The U.S. Department of Energy’s SunShot initiative calls for reducing the cost of solar power to 6 cents/kWh by 2020.

Evidently the writers of this article didn’t look at the practical ramifications of such subsidies.

The chief economist of the Heritage Foundation wrote in a February 2014 issue of The National Review,

Not long ago nearly all the nations of Europe bought into this same dream of green-energy free lunch as they legislated tens of billions of dollars in subsidies for solar and wind power while directly and indirectly taxing and capping carbon-based energy.  These policies were set in motion about a decade ago to meet strict and self-imposed targets, begun with the Kyoto  treaty, for reducing greenhouse-gas emissions.  By 2030, the EU promised, its carbon emissions would be 30 to 40 percent below 1990 levels, adding that it would reduce them even further if other nations followed in its green footsteps.

But in recent weeks all of that has come crashing down.  In January Brussels announced with little media fanfare that the EU is ditching their renewable-energy standards.  What they whisper is that they are doing so as a matter of economic survival.

The Germans, who have been quicker to learn from their mistakes than the rest of Europe, figured out, in the wake of several so-called green energy company bankruptcies, and problems competing with the rest of the world, that this was a bad idea.

Berlin says it will end lavish tax breaks for solar power. … economics minister Sigmar Gabriel announced that reliance on green energy could lead to a “dramatic deindustrialization” of Germany if such reform weren’t passed.  …  “We have reached the limit of what we can ask of our economy,” Gabriel observed.

Back to the Mechanical Engineering magazine, another article explains

The U.S. Department of Energy has approved $1 billion in financing for FutureGen 2.0, which will attempt to capture at least 90% of the carbon dioxide from a 168-megawatt coal generator near Meredosia in west-central Illinois. 

The DOE actions constitute the last step in the National Environmental Policy Act process but does not guarantee the project’s construction.

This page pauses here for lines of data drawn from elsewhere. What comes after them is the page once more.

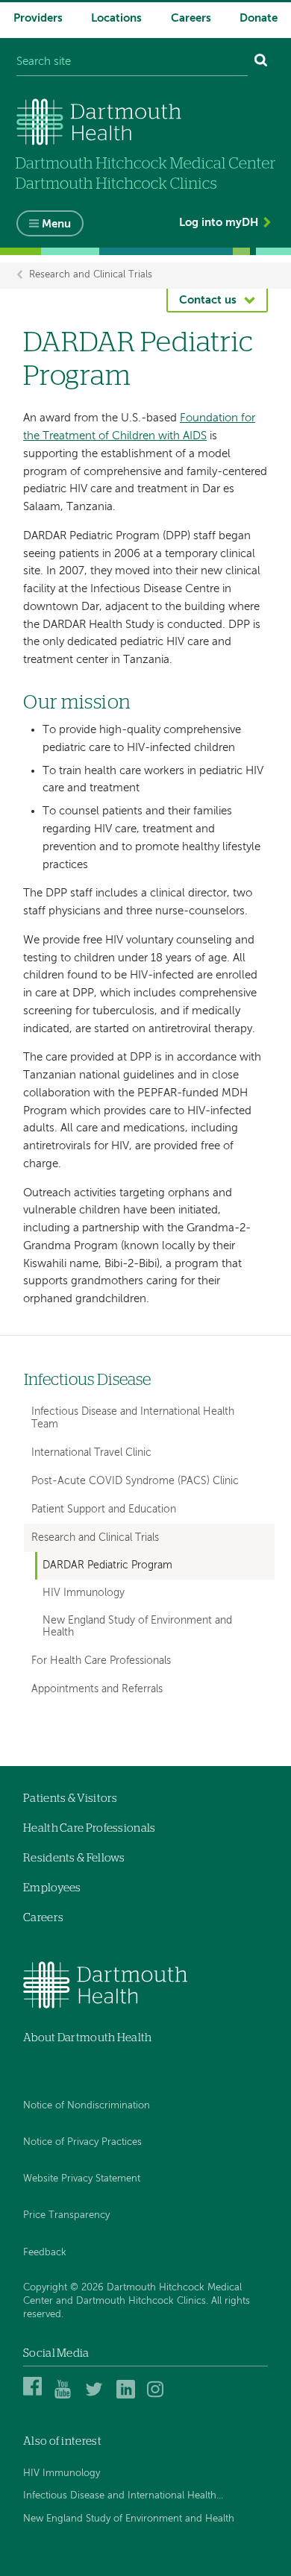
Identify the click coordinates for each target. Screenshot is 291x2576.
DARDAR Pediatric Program (107, 1566)
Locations (116, 18)
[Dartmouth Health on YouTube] (66, 2396)
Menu (56, 224)
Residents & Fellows (74, 1858)
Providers (38, 18)
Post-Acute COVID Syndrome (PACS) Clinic (135, 1481)
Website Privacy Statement (81, 2179)
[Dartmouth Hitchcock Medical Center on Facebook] (34, 2396)
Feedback (44, 2253)
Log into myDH (218, 222)
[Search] (261, 62)
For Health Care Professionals (101, 1661)
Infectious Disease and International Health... (123, 2496)
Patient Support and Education (103, 1509)
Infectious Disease (87, 1380)
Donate (259, 18)
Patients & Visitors (70, 1798)
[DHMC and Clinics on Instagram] (158, 2396)
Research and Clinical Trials (90, 275)
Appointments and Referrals (97, 1689)
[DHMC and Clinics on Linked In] (128, 2396)
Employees (52, 1888)
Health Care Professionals (89, 1828)
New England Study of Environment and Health (137, 1627)
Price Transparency (66, 2215)
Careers (191, 18)
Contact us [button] (208, 300)
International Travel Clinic (91, 1453)
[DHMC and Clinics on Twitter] (96, 2396)
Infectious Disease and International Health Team (132, 1418)
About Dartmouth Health (87, 2037)
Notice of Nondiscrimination (86, 2106)
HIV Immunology (84, 1593)
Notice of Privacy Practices (82, 2142)
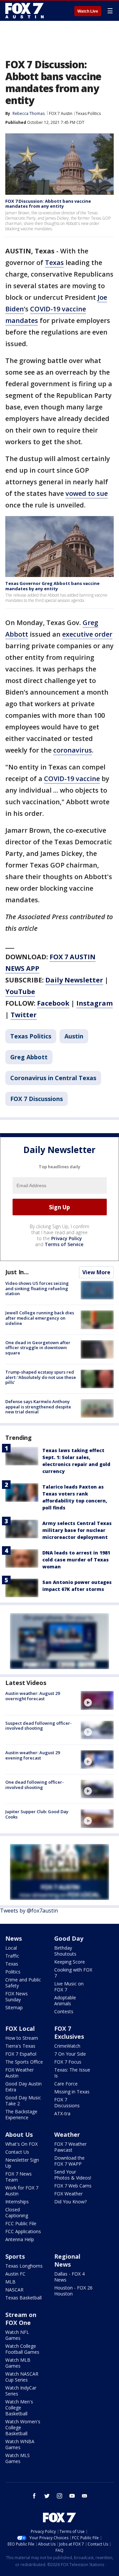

Let’s save a billion dollars.

Finally, the epitome of stupidity appeared in an article entitled Cookstove Monitoring

Yeah, you read that right, Cookstove Monitoring

Cookstoves have been supplied to more than 800 million people worldwide.  The cookstoves are aimed at solving the crisis of indoor air pollution, deforestation and economic hardship linked to open cooking fires, but cookstoves go unused around the world.

The hypothesis is that there is a design solution to this problem – rather than that perhaps people don’t want to change the way they live their lives.

To prove out this design problem hypothesis,

Businesses and universities are incorporating low-cost cellphone technology and high-priced proprietary instruments into stove sensors and air quality testers.  A $75 wireless device from technology company Nextleaf Analytics of Los Angeles latches to the stove and records when it’s used.

Of course.

The company is working both on retrofitting the device to existing stoves and incorporating it directly into new stoves being manufactured, which won’t be used either.

These sensors also detect

.. black carbon emissions around the cooking station.  Wood and coal smoke carries black carbon particles that are a major greenhouse-effect contributor and a risk factor for respiratory and other diseases.  

While the latter may be true, the sensors will do nothing to change that fact.

Furthermore, Nextleaf’s founder admits that visiting people’s houses to collect data is costly and could lead to changes in behavior, which would introduce a bias into the results.  It’s also quite intrusive.

Of course.  Changing the behavior is the goal, is it not?  Using the stoves rather than open cooking fires is the whole point.    But isn’t this intrusive in its very nature?

Why on earth is so much money being spent to try to reduce greenhouse gases for people who are much more in need of  a consistent food supply and clean water??

There were more “green” articles in this issue.  Apparently this is a big area of focus for mechanical engineers today.  Someone should perhaps suggest that part of engineering should be to look at the premise of why one would solve a problem before one goes about solving it.